What this task involves:
Lines before the one containing "Select the L size row label" are to be left out; that line and all after it, through the end of the material below, are to be written out exactly.

Data listing:
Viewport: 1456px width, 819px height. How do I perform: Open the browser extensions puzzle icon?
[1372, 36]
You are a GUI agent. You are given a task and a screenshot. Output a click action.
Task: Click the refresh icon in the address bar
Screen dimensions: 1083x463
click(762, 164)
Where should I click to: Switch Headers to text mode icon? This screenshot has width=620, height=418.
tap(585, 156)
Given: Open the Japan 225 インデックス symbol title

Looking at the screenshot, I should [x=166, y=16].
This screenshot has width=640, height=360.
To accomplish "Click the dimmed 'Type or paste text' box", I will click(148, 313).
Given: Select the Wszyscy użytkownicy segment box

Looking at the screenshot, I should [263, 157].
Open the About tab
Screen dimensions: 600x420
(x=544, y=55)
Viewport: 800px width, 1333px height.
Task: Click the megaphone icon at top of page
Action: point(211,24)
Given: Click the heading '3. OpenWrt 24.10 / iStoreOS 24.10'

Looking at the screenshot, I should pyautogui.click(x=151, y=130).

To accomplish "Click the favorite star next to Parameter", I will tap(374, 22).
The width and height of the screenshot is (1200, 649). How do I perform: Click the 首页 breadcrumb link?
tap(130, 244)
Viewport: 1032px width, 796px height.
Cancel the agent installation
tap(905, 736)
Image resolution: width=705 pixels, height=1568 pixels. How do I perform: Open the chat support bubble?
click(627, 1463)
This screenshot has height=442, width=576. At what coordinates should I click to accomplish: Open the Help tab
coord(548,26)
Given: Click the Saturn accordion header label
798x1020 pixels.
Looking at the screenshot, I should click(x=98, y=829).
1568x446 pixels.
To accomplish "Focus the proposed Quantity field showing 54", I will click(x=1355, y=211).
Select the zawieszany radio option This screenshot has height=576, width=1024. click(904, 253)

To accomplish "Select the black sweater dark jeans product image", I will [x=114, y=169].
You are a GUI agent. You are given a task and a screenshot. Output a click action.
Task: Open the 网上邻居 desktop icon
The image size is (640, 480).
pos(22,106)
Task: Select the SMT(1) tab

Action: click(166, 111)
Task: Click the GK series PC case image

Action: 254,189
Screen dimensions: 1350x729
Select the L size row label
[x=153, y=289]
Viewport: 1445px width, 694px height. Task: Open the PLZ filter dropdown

Solution:
Select the L size row label
[x=153, y=289]
Viewport: 1445px width, 694px height. Task: Open the PLZ filter dropdown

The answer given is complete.